The Jawbone comes out of the box with a medium sized ear-hook and earbud, but these can be changed for smaller or larger items, all of which are supplied. I found the medium sizes to be perfect, and was pleasantly surprised at how comfortable the Jawbone is. Not only is this the most comfortable Bluetooth headset I’ve ever used, but it’s also extremely easy to put on, even using one hand. The leather ear hook slips easily over your ear, then the earbud sits comfortably in your ear, while the device itself rests upon your face.
It’s the way this headset rests against your face that gives it its name. On the inside of the device is a sensor that reports movement from your jawbone, which indicates that you’re talking. The Voice Activity Sensor (VAS) detects when you’re talking, then sets the Noise Assassin algorithms to work on separating the frequency of your voice from the ambient noise. It’s the Jawbone’s ability to tell exactly when someone is speaking, that allows its noise suppression algorithms to work so effectively – without that VAS, it would be difficult to tell exactly what is the user’s voice and what is background noise.
Of course all those clever sensors and complex algorithms wouldn’t mean a thing if the end result isn’t up to scratch, but thankfully that’s not the case. In fact, the noise suppression in the Jawbone is so good, that when I called my wife from my car, while travelling at speed on the motorway, she didn’t even realise that I was driving! When it comes to eliminating ambient noise, the Jawbone is a master – it definitely lives up to that Noise Assassin moniker.
The Jawbone also ships with an excellent USB charger. I say excellent, because like a Blackberry charger that I got my paws on years ago, this charger has a USB port on it, so you can plug any USB charge cable into it. Obviously the Jawbone comes with its own USB charge cable, but if you wanted to charge, say, your iPod or your Windows Mobile Smartphone, you could simply plug their cables into the Jawbone charger and start juicing up. I’m not sure whether this is the reason that Aliph has included this kind of charger, but it’s very welcome nonetheless. On the downside, the Jawbone uses a proprietary charge connector, rather than the nearly ubiquitous mini-USB.
There are a couple of oddities about the Jawbone though, mostly surrounding its control system. Although there are two buttons, neither of them are visible – they are positioned underneath the fascia, and activated by pressing in their general vicinity.
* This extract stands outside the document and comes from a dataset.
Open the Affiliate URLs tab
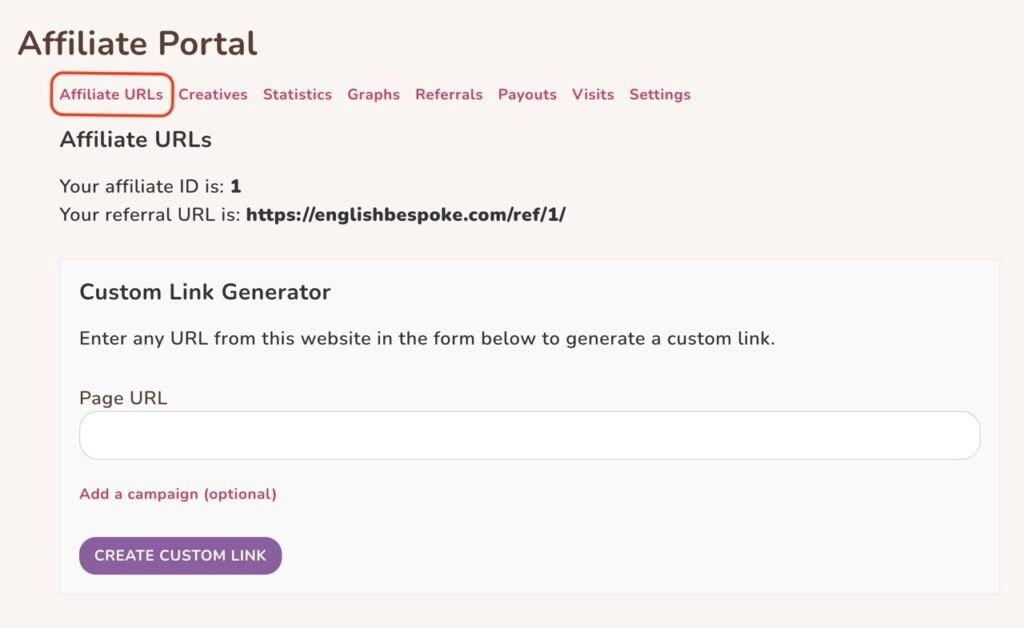Image resolution: width=1024 pixels, height=628 pixels. 111,94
That’s all fine, until you come to adjust the volume. Unlike most Bluetooth headsets that have volume up/down controls, the Jawbone will cycle through its volume settings in a wrap around manner, so if you want to turn it down a notch, you can’t do so without turning the volume up to maximum first and wrapping back to the start.
”’(centre)There’s a gold option for anyone who wants to make more of a fashion statement.(/centre)”’
But even taking those foibles into account, this is still a first rate hands free solution for anyone that doesn’t have built-in Bluetooth support in their car. The only downside is that the Jawbone is pretty expensive compared to other Bluetooth headsets on the market. The best price I could find for this new Jawbone is around £75, which is a pretty hefty investment for a Bluetooth headset, even compared to Apple’s overpriced iPhone headset. That said, you are getting some unique design and technology features with the Jawbone, and it does work better than any other headset I’ve tried.
There’s no denying that the Noise Assassin technology inside the Jawbone works supremely well, and knocks most other Bluetooth headsets into a cocked hat. The Jawbone also looks superb and is incredibly comfortable to wear, even for extended periods. All that functionality, style and comfort does come at a high price, but as always, if you want the best, you’re going to have to pay for it.